Stored items from a collection:
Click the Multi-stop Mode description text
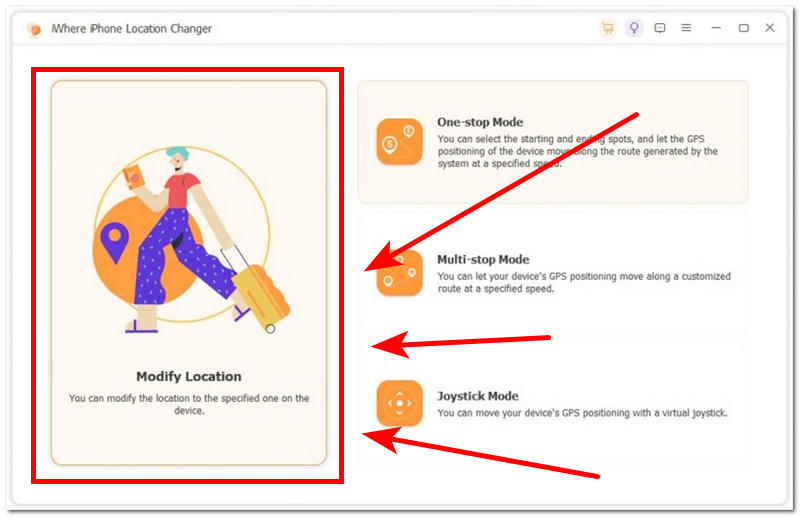 point(583,282)
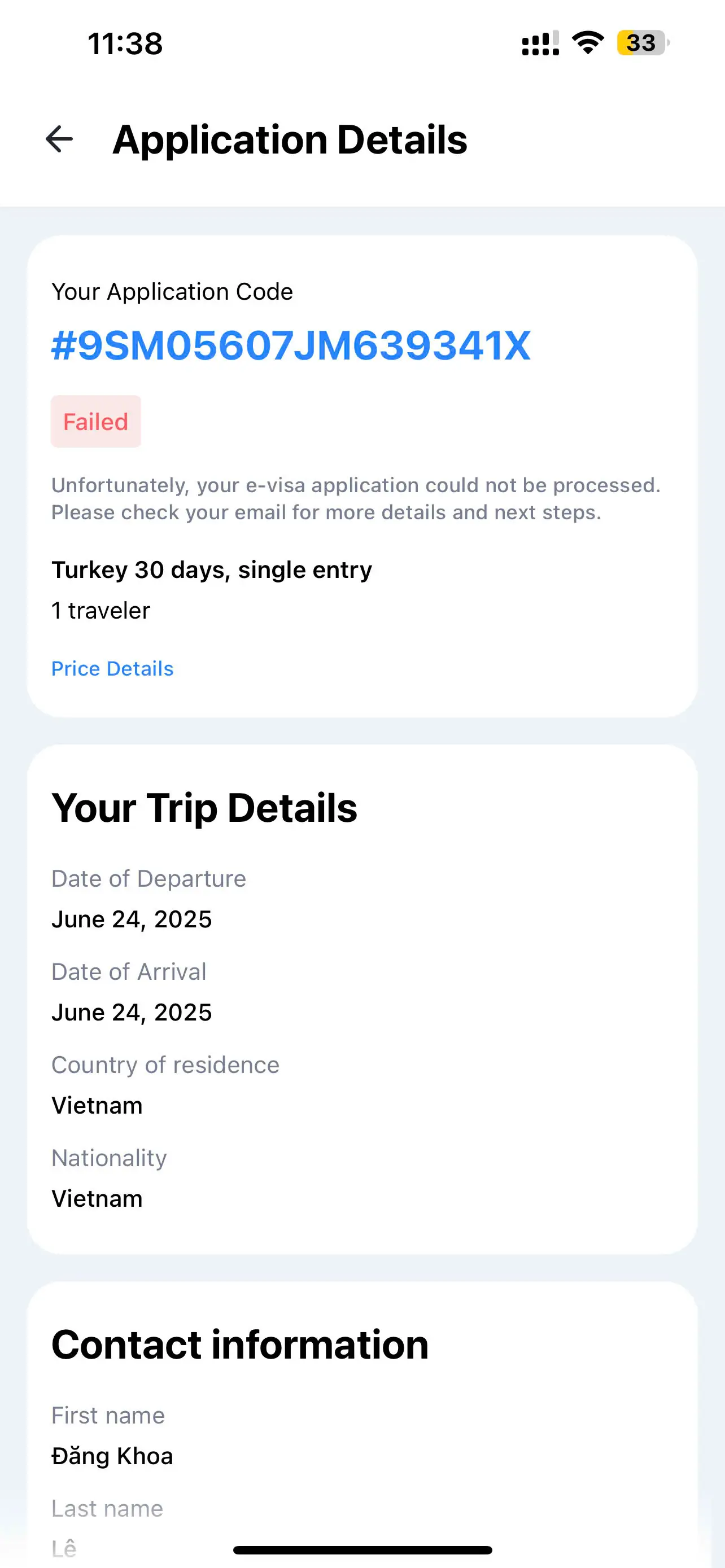725x1568 pixels.
Task: Tap the back arrow icon
Action: coord(59,139)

> _What is expected_:
Find every line of the material above that contains the string "text", with case counting, and copy each of those lines in full.

> _Result of the task_:
Click the Multi-stop Mode description text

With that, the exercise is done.